The relative ease with which a product can be identified is not the only factor that distinguishes the food ingredient context from the unintended contaminant context.  In the food ingredient context, FDA doesn’t have to show that the ingredient actually caused harm in order to challenge its use as an unapproved food additive; it is enough for FDA to show that general recognition of safety of the use of the ingredient is lacking.  The power of FDA’s enforcement tools in that context is amply demonstrated by some of the agency’s recent activities.  For example, FDA has issued warning letters to distributors of foods that contain melatonin (see here and here). The letters contend that FDA is unaware of any basis to conclude that the use of melatonin as a food ingredient is GRAS, and therefore the product in question is adulterated by virtue of containing an unapproved food additive.  FDA does not assert that the products in question actually caused injury because the agency doesn’t have to make that showing.

Similarly, when FDA announced its intent to investigate the safety of caffeine in food products, the mere expression of FDA’s concern was sufficient to prompt a number of companies to stop distribution.  That announcement followed on the heels of FDA’s prior warning letters targeting certain caffeinated alcoholic beverages, which the manufacturers subsequently stopped distributing.  These actions and industry’s response thereto give the lie to any claim that FDA’s ability to address potentially unlawful uses of food ingredients is hampered by the agency’s inability to show harm.  If anything, the challenge FDA faces in exercising its food additive authority lies in doing so judiciously, as illustrated by the agency’s recent, sweeping proposal to revoke the GRAS status of partially hydrogenated oils.
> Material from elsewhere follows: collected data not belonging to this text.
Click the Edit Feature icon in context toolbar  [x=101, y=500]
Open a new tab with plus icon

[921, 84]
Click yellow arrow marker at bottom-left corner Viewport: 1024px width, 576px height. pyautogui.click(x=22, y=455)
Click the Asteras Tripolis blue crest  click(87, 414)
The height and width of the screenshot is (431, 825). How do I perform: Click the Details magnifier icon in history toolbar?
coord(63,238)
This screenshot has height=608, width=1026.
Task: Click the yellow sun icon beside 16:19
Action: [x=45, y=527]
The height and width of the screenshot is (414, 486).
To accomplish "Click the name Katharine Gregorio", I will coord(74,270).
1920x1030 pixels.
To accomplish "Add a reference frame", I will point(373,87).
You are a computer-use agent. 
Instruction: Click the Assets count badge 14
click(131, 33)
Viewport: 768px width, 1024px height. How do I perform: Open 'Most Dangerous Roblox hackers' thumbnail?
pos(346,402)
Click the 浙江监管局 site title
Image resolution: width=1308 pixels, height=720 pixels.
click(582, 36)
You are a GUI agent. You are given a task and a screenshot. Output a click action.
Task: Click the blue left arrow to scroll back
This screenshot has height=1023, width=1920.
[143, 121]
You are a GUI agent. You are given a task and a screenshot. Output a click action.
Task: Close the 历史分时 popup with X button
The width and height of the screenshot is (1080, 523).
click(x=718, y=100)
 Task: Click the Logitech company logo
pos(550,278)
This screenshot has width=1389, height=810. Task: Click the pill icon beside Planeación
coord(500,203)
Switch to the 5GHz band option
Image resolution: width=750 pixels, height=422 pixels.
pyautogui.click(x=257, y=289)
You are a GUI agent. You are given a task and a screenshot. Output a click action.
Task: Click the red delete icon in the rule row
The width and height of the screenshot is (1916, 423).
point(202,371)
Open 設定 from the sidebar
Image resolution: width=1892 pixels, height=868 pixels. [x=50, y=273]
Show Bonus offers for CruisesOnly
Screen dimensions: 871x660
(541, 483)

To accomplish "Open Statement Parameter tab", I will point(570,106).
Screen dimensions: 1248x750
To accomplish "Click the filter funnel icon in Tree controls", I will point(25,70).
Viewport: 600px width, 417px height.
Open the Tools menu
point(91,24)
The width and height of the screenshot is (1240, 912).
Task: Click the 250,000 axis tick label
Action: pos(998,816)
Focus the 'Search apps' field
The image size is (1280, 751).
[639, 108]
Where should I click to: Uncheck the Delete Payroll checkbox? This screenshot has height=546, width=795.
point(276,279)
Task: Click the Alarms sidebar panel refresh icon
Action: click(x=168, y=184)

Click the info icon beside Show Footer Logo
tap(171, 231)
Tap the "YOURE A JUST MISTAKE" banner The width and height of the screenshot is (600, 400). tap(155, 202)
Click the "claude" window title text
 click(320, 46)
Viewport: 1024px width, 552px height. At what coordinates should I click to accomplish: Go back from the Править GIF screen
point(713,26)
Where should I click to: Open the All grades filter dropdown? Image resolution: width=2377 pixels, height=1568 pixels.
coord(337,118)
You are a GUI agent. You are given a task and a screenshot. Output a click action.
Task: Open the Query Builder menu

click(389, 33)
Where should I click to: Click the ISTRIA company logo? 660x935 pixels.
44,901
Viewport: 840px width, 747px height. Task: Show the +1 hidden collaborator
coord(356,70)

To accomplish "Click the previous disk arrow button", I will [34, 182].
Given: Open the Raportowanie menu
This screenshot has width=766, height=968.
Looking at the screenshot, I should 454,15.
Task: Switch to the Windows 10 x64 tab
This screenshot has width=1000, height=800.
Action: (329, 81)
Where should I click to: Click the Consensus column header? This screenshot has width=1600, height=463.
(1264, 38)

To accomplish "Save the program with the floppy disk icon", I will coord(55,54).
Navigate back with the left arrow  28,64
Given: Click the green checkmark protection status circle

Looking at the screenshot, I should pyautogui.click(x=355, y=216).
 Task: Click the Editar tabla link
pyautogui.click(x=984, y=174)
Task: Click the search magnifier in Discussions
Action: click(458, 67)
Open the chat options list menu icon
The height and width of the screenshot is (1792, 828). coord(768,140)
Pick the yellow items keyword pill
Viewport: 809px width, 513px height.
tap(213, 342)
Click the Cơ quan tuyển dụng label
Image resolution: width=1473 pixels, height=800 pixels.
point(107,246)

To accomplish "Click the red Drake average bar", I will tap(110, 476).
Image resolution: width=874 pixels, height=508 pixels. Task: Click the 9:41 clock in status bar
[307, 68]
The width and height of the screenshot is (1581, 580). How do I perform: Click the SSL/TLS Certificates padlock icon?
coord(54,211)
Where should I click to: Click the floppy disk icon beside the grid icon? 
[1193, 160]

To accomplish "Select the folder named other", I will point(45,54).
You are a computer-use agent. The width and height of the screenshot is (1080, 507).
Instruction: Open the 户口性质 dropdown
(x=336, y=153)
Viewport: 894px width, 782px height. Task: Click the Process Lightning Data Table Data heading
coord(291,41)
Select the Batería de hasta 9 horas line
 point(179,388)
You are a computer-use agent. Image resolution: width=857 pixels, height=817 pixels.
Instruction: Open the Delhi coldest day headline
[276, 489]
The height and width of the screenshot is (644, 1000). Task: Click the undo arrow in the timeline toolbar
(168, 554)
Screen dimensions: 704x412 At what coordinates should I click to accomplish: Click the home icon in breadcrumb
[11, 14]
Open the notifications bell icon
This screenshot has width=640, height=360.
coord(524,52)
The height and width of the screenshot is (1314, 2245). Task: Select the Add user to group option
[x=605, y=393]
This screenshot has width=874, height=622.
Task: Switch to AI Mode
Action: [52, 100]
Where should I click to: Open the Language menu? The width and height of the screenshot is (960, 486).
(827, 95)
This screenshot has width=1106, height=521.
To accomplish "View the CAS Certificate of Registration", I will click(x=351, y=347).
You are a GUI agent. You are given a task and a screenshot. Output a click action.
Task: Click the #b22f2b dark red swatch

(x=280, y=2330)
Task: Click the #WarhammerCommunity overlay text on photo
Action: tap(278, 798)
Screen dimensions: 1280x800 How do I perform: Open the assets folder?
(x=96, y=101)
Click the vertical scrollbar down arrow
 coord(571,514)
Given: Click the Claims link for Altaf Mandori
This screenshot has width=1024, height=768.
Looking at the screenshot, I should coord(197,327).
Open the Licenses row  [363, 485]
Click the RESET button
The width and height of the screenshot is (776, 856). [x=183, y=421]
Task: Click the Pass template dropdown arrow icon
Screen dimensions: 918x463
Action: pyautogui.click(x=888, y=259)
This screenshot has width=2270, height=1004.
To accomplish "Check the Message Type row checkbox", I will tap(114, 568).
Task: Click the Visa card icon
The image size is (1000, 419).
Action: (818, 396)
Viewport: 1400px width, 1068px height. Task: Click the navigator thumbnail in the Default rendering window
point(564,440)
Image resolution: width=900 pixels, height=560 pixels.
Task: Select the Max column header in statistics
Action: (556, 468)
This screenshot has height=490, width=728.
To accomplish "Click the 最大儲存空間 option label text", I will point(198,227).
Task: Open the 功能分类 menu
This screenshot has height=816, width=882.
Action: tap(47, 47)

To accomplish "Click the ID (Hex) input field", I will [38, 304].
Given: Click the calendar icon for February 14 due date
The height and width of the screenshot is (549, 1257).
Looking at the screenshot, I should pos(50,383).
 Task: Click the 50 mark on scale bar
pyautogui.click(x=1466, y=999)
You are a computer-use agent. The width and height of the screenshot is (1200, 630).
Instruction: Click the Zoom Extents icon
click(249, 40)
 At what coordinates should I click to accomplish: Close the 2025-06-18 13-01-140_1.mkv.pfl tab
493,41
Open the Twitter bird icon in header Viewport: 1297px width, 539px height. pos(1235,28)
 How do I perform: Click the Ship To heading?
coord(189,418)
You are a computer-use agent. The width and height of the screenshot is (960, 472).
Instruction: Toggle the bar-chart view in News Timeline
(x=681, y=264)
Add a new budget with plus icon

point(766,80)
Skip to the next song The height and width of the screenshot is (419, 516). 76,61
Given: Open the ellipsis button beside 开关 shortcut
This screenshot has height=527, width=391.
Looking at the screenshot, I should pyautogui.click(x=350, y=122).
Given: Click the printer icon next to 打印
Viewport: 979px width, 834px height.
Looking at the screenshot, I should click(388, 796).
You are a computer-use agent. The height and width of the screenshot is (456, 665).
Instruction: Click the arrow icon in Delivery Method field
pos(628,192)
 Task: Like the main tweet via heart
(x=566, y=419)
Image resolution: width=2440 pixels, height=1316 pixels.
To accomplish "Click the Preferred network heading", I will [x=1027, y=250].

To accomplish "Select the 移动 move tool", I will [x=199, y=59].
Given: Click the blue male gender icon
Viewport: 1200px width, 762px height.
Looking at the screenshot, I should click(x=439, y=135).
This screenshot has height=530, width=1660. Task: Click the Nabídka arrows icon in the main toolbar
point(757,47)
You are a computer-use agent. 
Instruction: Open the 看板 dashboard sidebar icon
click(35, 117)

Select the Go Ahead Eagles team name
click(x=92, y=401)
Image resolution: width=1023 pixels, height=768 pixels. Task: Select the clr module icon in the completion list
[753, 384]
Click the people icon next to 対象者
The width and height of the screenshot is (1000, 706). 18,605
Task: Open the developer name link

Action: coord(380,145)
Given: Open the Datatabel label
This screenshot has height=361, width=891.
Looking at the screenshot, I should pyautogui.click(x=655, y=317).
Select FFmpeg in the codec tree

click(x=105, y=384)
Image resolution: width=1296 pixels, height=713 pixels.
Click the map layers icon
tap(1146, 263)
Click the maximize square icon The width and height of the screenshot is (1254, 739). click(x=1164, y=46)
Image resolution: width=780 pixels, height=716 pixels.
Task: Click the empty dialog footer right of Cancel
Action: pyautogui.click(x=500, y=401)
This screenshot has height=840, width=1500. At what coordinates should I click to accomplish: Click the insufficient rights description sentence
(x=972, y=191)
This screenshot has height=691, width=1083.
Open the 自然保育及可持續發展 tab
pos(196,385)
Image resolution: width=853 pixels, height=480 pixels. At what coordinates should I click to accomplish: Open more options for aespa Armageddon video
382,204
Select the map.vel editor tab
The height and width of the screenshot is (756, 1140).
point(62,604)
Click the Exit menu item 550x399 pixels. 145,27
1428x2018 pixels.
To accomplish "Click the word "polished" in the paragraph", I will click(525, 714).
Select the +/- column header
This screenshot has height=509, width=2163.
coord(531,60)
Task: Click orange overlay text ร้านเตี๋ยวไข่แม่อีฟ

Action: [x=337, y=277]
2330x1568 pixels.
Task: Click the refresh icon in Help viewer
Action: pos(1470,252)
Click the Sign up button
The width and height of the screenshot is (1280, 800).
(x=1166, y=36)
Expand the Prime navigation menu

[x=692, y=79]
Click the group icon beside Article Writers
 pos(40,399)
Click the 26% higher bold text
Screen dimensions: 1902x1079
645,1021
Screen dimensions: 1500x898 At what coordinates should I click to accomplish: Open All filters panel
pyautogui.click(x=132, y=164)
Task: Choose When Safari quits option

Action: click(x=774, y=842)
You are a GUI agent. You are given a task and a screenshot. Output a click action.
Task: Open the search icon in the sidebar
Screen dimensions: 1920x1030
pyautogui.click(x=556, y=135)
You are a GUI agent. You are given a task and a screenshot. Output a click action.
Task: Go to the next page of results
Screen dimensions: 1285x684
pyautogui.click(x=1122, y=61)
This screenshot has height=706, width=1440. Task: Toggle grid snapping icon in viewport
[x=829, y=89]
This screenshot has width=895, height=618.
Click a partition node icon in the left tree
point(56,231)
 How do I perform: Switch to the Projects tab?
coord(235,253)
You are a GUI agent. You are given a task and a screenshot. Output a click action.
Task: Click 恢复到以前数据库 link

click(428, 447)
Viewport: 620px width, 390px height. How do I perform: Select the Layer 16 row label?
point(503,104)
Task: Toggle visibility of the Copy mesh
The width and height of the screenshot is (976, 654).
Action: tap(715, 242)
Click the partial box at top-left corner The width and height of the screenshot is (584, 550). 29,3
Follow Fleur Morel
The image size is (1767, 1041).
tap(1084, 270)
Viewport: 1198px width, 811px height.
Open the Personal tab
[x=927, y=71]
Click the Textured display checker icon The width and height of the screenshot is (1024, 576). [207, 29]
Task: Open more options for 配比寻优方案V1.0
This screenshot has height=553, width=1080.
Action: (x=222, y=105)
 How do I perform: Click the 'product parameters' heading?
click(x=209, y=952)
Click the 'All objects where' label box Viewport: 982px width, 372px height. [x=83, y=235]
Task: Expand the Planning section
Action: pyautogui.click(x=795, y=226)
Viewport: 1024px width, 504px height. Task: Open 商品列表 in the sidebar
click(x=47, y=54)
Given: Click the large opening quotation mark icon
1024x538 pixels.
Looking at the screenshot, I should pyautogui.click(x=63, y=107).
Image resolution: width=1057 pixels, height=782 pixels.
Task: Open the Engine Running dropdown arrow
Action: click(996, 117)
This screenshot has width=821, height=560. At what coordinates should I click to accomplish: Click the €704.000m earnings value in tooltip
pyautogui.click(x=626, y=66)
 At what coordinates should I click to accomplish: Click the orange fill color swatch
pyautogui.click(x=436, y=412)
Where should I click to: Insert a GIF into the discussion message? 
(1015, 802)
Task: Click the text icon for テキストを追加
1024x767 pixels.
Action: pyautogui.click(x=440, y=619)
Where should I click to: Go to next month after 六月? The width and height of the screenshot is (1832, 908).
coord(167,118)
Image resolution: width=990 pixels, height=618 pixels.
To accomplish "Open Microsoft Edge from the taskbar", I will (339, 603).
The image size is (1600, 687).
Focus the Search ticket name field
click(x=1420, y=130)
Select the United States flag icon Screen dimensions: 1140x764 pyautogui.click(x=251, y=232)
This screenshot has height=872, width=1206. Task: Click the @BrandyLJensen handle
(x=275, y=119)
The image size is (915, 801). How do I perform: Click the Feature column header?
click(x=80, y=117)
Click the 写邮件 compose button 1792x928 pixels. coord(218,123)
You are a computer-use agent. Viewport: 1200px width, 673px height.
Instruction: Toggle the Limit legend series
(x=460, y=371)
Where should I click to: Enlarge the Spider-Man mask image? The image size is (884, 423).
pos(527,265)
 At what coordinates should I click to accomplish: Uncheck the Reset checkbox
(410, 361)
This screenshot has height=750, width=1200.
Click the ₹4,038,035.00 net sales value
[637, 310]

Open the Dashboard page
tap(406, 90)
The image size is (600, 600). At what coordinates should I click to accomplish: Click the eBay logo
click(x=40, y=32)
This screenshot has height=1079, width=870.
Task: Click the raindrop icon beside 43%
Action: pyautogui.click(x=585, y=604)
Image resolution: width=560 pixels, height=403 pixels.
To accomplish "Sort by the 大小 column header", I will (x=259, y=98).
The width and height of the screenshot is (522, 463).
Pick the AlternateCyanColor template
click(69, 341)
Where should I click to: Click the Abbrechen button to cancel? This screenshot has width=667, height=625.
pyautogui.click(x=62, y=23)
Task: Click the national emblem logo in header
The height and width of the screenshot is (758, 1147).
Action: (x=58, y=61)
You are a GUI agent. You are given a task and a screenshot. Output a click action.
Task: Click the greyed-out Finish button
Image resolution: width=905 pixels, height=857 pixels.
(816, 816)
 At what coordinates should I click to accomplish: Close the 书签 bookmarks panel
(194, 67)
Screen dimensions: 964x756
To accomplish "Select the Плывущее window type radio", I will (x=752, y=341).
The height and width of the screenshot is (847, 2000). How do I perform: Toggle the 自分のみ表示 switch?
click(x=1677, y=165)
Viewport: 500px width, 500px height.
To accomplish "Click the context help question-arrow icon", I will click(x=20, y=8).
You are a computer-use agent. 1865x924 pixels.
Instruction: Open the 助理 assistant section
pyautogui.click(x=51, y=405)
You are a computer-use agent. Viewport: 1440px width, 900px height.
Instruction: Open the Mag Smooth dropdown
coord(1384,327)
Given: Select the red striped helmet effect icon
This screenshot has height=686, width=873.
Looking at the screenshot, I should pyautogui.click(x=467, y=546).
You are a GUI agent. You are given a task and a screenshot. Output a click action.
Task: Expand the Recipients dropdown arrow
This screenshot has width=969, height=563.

In closing out Part 1, we note that, whereas some critiques of the GRAS exception have been intended to enlighten, the current critique appears primarily intended to frighten.  The narrative is simple – profit-hungry companies are using unsafe chemicals in food to pump up their bottom lines, under the lazy eye of an agency that relies on outmoded science and an antiquated law.  While that narrative might provide a nice fund-raising platform for an NGO, it contributes little to the reasoned discourse needed to evaluate whether and how the existing system might be improved, and which improvements might yield benefits commensurate with their costs.  In that vein, we note that industry is stepping up to the plate with the establishment of a Center for Research on Ingredient Safety ("CRIS") in conjunction with Michigan State University.